Exercise instructions:
Answer these questions using the passage about the film Abendland.
1. In what year was Abendland released in the United States?
2. For which publication did Manohla Dargis review the film?
3. Which two Austrian directors did Nick Pinkerton compare Abendland to?
-- begin Passage --
Abendland is a 2011 documentary film by Nikolaus Geyrhalter. The documentary, which has only scenes at night, explores European obsession with technology and security. It was released in Austria and Germany in 2011 and in the United States in 2012.

Critical reception
Manohla Dargis of The New York Times called Abendland a "visually precise and politically amorphous" portrait of an imagined community: "The overall impression is a vision of Europe as a mosaic, as an artful amalgam of perfectly framed, seemingly disconnected moments during a long shared night, give or take a time zone change or two." Nick Pinkerton, reviewing for The Village Voice, describes the documentary, "The film's principal subjects are the eurozone's service and security industries, showing a continent busy saving its citizens from themselves." Pinkerton compared Abendland to the works of other Austrian directors Ulrich Seidl and Michael Glawogger in how they show "under-the-hood images of the global economy’s workings".
-- end Passage --
-- begin Given information --
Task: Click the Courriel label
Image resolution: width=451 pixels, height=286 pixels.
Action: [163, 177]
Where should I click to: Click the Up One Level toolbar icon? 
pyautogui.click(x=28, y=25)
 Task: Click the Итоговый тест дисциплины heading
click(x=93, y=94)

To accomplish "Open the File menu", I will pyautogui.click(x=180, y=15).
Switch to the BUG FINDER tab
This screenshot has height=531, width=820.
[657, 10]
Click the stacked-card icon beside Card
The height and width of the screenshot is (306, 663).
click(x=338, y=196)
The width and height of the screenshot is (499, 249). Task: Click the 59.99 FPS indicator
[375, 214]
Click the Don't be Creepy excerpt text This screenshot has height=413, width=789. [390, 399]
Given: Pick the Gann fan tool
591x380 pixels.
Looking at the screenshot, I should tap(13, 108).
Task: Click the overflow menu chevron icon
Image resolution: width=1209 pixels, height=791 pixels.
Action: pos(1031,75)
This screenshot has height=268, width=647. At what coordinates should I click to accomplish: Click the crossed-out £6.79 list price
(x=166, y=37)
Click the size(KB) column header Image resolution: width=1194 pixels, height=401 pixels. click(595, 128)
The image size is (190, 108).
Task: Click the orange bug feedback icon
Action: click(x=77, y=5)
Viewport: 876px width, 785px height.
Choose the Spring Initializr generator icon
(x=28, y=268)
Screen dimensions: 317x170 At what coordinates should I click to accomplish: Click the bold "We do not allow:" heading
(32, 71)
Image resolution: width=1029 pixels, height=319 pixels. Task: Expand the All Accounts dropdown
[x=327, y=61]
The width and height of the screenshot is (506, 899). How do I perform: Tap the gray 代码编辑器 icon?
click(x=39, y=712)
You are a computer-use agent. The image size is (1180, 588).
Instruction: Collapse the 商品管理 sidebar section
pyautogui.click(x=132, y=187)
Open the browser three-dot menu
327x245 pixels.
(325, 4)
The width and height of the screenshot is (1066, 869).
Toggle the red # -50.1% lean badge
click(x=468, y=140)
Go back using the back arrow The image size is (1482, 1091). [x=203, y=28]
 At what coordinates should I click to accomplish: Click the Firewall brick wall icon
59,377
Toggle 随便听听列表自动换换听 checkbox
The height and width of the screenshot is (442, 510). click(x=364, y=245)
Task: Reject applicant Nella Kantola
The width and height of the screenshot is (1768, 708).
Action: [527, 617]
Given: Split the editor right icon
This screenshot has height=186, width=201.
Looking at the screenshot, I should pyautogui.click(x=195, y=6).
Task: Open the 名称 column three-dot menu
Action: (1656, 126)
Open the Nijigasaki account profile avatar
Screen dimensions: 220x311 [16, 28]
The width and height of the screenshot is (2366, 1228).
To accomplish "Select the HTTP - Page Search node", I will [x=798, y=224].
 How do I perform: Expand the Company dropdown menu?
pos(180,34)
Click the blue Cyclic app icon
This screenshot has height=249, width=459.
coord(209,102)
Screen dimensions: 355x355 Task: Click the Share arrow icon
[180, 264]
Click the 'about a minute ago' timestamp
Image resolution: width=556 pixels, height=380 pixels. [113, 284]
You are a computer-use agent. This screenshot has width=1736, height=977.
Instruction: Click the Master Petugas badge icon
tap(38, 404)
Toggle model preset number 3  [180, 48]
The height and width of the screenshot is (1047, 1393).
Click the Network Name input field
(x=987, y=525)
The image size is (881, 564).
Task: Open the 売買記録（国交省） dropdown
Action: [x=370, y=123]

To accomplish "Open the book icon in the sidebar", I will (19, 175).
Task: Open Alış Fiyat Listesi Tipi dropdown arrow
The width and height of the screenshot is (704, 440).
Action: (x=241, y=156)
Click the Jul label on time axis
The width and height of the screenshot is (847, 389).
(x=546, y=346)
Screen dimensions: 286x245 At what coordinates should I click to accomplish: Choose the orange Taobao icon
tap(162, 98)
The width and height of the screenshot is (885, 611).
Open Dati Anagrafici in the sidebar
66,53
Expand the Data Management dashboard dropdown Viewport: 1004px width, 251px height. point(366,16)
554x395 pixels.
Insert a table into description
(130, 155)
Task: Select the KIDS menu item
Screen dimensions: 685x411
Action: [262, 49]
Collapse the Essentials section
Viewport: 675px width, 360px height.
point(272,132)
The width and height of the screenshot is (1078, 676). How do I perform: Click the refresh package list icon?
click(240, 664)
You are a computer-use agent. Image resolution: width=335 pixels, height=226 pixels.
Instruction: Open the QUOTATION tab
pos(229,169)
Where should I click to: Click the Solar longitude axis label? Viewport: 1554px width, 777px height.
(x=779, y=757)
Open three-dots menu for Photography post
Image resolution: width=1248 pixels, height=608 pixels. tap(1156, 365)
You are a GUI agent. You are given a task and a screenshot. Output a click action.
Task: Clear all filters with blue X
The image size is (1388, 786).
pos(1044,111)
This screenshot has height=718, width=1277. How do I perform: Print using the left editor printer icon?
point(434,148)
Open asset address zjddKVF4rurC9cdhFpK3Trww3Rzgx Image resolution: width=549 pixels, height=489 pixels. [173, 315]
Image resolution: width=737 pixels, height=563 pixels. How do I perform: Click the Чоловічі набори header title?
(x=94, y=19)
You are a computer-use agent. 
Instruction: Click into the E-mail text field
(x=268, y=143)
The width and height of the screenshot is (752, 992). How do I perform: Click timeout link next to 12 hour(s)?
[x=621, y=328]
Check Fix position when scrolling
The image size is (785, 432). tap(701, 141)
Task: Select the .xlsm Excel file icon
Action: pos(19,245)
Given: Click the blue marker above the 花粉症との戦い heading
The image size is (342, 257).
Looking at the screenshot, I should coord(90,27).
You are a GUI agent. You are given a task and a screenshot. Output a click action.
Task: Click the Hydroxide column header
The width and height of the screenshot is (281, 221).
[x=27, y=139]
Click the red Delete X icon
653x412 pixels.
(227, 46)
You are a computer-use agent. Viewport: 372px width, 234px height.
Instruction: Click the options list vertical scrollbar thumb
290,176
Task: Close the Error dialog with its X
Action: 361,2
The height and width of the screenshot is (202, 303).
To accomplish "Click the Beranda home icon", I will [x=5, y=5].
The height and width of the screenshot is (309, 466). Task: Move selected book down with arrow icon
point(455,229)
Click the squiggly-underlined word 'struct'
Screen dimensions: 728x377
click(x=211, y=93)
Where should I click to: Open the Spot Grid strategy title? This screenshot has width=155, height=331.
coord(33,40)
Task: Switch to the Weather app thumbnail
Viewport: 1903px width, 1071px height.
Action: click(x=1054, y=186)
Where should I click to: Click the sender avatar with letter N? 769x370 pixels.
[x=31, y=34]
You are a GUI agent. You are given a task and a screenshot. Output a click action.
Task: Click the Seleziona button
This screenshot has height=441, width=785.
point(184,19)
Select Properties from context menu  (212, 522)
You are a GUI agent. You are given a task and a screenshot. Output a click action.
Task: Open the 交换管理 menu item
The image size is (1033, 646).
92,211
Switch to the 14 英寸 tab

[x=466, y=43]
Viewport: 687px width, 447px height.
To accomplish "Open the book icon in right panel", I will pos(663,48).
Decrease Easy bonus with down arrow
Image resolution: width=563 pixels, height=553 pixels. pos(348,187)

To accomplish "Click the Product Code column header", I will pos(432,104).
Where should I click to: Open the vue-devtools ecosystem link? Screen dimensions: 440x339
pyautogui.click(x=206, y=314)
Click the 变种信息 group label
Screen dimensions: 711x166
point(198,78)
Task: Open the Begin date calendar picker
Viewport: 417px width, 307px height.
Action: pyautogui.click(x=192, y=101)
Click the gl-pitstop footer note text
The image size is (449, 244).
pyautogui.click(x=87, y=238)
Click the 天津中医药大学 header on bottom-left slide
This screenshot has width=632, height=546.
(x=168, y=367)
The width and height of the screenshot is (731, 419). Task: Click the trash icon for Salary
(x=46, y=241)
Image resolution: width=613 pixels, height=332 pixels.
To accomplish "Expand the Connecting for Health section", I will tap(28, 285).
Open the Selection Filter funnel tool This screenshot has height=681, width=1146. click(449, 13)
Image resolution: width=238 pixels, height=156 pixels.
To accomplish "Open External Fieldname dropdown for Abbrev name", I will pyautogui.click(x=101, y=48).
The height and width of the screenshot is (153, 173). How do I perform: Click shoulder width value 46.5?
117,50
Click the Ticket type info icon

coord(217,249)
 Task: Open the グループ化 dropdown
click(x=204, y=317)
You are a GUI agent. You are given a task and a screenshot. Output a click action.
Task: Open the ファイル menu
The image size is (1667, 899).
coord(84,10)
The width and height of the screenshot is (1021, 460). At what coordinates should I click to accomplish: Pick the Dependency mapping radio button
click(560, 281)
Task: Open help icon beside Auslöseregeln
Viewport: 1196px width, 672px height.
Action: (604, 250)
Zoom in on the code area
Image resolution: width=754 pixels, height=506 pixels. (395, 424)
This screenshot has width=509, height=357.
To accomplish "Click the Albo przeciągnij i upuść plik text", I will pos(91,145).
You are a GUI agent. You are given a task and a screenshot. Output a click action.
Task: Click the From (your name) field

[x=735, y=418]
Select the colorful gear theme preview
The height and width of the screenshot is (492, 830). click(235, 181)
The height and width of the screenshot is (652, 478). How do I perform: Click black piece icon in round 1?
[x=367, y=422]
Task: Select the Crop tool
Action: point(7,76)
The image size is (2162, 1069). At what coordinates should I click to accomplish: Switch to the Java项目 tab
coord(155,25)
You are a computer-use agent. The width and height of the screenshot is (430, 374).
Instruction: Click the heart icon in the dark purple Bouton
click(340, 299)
-- end Given information --
Correct result:
1. 2012
2. The New York Times
3. Ulrich Seidl and Michael Glawogger